Assim, o formador, no caso o SNS, dará prioridade na escolha para a especialidade aos médicos que, para além de pretenderem especializar-se nos seus hospitais e Centros de Saúde, optarem igualmente por vir a integrar os seus próprios quadros. E, esse privilégio não será nada surpreendente, sobretudo se comparado com o que se verifica com a formação dos quadros de outras instituições e noutras áreas profissionais.

É bem conhecido o exemplo dos pilotos da força aérea, que caso pretendam abandonar a instituição para trabalhar numa companhia aérea, terão de pagar uma indemnização de forma a compensar as despesas com essa mesma formação.
No SNS existe já, há alguns anos, uma situação semelhante para os médicos das forças armadas que queiram especializar-se, e que consiste na abertura de vagas no SNS exclusivas para militares, que serão por estes ocupadas independentemente da ordem de colocação no exame de seriação. É claro que esta facilidade só se aplica a profissionais que assumam o compromisso de continuar integrados nas Forças Armadas, isto é, a médicos dos respetivos quadros, estabelecendo-se penalizações caso não cumpram o acordado.

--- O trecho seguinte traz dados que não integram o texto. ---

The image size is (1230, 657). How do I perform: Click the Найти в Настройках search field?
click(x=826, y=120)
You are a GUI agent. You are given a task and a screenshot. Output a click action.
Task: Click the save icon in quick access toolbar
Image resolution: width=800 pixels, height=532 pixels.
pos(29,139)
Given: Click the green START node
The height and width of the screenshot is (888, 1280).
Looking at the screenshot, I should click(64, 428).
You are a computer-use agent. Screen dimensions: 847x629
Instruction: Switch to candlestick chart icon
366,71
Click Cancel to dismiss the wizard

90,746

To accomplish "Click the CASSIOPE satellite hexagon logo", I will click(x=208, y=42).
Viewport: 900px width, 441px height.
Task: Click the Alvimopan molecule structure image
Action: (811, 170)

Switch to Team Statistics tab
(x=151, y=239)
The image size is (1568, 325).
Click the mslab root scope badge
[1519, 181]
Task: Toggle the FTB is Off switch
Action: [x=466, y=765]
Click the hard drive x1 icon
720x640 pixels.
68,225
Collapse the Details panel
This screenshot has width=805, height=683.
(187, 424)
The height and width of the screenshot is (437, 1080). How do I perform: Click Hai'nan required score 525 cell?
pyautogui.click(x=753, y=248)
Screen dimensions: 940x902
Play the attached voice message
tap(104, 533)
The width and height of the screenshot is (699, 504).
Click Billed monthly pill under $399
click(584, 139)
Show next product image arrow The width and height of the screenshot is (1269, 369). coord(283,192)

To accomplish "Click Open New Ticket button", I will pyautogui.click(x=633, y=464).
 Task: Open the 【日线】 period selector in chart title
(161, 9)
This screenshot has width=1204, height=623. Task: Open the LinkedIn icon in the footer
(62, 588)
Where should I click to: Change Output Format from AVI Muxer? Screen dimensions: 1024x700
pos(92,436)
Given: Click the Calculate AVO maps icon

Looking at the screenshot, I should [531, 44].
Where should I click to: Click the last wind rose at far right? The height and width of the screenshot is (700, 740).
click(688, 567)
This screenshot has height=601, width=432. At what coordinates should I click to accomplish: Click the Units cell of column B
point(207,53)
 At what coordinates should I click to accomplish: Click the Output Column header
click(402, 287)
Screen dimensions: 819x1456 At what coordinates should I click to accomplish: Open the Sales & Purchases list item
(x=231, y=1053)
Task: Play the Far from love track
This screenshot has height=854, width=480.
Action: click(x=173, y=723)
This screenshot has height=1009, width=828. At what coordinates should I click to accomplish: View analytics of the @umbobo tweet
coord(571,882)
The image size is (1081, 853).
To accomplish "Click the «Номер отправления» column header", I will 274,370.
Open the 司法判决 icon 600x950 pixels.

Prioridade a quem está dentro do sistema
Será, pois, aceitável que o SNS dê prioridade aos profissionais que pretendam continuar dentro do sistema, tanto mais que a formação de especialistas é bastante dispendiosa. Aliás o sr. bastonário referiu recentemente, numa entrevista aquando do juramento de Hipócrates dos recém-licenciados da Universidade da Beira Interior, que haveria países que premeiam na escolha da especialidade os licenciados no seu próprio país. Dado que em vários países da Europa a sociedade financia a grande maioria dos médicos, oferecendo-lhe cursos universitários com propinas muito baixas, não será, pois, de estranhar medidas deste tipo.

Vale a pena lembrar ainda que, pouco tempo depois da criação do SNS, foi imposto aos médicos que pretendessem continuar no sistema o chamado “serviço médico à periferia”, que os obrigava a exercer um ano no interior mais recôndito do país, serviço esse que hoje é reconhecido por quase todos os profissionais e doentes intervenientes como uma excelente experiência. Não se entende até porque razão este serviço nunca mais foi reposto.

E, mesmo antes da criação do SNS, para se trabalhar no setor público, os médicos tinham muitas vezes de iniciar a sua atividade clínica no interior do país. Cite-se o exemplo do médico e escritor Fernando Namora, que iniciou a atividade clínica na sua terra natal em Condeixa e depois, como médico municipal, nas regiões da Beira Baixa e do Alentejo, em locais como Tinalhas, Monsanto e Pavia, acabando, finalmente, por se instalar em Lisboa no Instituto Português de Oncologia.

Se a autonomia para o exercício da especialidade é outorgada pelo título da Ordem dos Médicos, todos reconhecerão, contudo, que alguns anos de trabalho extra, integrando equipes multidisciplinares e com experiência, será uma mais-valia para qualquer profissional que opte por prolongar a sua permanência no SNS.

A medida agora proposta poderá ser implementada de imediato, no concurso do corrente ano, sem sequer alterar qualquer regra. Bastará apenas premiar no momento da escolha das vagas quem opte por continuar ligado à instituição formadora, isto é o SNS. 

Reconhecendo que esta não será a única solução para revitalizar o SNS, havendo necessidade de muitas outras, nomeadamente repôr as careiras, reestruturá-las com concursos públicos nacionais, nomear diretores de hospitais e de serviço entre os mais competentes, remunerar adequadamente os profissionais, atualizar os serviços com novas tecnologias e equipamentos, desburocratizar o trabalho clínico apoiando-o adequadamente, etc.

Provavelmente, mais do que a falta de investimento no SNS, apesar de notória, é o desânimo e a desmotivação dos profissionais, e não o reconhecimento do mérito, a causa maior desta doença que progressivamente está a depauperar e matará o Serviço Nacional de Saúde. Premiar os jovens médicos que voluntariamente optem pelo SNS seria talvez um primeiro sinal de mudança.